PROBLEM DETAILS:
Count the lines below that contain "input". Give only the number.

DATA SECTION:

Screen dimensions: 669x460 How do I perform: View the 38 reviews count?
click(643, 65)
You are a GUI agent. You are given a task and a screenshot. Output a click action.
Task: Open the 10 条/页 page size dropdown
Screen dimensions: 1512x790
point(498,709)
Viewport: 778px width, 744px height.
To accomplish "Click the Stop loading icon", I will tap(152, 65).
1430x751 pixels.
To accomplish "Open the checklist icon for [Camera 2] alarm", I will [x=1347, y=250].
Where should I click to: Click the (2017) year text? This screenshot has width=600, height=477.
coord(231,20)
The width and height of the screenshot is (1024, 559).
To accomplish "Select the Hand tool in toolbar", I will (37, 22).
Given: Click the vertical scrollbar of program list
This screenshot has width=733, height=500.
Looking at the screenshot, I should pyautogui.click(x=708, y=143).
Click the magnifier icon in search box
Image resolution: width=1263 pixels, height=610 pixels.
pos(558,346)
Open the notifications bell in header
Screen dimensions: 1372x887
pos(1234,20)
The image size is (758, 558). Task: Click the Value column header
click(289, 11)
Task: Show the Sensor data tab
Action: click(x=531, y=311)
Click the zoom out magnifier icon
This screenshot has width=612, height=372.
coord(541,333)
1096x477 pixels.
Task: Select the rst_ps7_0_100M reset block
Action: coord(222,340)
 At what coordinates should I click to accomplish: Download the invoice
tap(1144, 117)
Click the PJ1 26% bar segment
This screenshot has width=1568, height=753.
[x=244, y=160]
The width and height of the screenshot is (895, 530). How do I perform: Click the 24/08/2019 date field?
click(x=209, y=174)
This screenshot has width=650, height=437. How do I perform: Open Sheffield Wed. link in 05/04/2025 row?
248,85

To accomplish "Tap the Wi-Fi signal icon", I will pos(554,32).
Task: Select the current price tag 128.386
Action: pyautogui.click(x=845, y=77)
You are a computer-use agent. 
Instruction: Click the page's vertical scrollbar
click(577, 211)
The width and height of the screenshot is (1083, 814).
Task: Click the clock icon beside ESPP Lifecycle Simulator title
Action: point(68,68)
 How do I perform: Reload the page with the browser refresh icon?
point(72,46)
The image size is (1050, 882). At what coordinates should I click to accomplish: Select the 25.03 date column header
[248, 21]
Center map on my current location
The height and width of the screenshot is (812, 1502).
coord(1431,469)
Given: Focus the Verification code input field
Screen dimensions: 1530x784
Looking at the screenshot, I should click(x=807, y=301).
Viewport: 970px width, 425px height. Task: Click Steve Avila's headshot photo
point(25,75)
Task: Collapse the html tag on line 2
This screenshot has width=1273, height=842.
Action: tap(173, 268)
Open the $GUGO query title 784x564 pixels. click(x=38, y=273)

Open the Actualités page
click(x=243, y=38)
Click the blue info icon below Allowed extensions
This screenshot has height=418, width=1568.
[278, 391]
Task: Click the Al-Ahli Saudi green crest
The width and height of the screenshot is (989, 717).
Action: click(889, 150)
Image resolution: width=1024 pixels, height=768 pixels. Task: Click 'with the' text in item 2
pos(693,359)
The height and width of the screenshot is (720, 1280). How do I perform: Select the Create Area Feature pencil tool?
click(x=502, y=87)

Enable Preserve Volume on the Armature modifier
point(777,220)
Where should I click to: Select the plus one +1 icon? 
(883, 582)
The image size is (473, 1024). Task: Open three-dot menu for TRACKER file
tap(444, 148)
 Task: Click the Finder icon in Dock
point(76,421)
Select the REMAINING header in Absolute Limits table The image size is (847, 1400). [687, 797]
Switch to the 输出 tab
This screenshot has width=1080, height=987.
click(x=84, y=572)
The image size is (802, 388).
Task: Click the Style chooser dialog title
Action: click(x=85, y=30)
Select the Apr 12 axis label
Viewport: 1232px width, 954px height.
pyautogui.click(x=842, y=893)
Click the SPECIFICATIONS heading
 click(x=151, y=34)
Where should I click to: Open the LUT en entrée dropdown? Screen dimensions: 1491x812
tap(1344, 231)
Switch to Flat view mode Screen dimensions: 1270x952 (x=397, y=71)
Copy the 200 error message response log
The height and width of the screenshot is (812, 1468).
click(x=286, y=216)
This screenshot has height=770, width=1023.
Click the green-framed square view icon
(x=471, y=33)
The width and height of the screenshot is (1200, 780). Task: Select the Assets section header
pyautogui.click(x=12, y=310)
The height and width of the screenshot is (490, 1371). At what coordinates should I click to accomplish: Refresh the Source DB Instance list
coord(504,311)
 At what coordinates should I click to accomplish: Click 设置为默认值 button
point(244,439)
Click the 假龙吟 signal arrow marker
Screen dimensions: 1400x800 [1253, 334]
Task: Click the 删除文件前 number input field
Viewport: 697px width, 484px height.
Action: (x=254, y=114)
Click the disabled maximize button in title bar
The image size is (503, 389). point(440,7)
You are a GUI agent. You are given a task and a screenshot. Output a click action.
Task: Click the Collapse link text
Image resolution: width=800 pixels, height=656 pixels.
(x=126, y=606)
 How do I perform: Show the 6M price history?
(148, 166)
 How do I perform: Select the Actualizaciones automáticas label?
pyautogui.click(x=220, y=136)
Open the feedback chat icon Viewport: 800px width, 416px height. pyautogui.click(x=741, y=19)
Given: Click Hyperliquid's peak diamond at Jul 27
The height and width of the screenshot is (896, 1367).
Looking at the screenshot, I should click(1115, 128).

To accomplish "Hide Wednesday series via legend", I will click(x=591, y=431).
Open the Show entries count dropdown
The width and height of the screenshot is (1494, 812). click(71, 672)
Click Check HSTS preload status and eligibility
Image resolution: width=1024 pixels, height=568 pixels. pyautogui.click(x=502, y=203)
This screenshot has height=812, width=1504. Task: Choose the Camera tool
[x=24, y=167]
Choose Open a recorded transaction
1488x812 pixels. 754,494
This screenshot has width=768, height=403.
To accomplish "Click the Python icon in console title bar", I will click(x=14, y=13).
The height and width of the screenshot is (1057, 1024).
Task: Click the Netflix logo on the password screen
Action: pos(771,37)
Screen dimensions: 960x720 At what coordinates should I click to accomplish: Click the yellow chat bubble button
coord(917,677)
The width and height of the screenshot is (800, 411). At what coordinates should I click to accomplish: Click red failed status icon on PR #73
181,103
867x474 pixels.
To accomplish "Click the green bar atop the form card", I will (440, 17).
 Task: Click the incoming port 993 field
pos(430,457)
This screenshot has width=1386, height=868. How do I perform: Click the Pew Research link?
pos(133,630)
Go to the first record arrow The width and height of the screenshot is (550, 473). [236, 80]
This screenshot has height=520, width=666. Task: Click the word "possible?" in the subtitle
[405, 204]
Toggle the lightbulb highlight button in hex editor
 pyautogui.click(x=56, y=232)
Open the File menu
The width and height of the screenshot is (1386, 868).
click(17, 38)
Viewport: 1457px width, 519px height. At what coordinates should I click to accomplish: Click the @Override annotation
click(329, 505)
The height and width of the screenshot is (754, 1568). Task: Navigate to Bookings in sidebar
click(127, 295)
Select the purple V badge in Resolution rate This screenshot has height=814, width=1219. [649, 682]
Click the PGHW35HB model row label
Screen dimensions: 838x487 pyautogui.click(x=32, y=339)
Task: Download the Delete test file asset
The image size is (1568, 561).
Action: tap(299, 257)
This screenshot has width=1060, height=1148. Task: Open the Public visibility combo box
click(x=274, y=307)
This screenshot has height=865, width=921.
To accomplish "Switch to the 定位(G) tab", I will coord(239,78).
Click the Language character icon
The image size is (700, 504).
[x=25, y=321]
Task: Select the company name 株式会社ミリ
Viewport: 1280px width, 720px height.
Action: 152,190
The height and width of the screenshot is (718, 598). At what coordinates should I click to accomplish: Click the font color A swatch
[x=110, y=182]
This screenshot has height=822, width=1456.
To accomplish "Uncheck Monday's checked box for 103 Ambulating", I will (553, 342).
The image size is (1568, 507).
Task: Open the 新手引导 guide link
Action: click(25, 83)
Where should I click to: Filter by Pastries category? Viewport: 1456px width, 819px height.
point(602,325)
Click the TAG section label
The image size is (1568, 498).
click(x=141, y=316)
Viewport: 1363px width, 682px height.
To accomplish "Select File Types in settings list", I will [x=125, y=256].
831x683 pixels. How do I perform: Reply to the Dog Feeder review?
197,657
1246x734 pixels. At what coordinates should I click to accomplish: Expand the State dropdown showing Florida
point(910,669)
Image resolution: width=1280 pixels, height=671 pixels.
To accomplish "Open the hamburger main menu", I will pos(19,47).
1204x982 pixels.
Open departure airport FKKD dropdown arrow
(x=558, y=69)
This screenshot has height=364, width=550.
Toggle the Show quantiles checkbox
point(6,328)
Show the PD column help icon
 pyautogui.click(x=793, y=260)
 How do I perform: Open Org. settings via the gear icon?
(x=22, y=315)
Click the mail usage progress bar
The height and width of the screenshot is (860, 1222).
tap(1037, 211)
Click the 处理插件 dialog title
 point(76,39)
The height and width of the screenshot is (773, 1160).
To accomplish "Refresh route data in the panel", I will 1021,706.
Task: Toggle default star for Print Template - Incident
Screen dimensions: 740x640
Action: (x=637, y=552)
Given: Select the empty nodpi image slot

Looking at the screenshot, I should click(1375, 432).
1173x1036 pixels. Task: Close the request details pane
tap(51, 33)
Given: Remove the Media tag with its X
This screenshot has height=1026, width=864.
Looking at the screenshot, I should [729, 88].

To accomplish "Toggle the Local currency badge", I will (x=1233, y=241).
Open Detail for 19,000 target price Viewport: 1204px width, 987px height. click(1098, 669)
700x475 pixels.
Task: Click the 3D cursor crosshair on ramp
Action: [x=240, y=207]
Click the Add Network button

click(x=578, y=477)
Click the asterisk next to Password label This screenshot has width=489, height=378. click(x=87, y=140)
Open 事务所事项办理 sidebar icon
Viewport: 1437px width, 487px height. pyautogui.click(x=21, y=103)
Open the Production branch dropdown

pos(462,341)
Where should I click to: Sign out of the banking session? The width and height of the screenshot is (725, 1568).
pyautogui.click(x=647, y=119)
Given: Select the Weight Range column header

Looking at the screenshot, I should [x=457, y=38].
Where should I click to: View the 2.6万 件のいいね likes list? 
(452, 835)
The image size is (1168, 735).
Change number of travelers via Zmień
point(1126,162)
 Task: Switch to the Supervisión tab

TASK OUTPUT:
2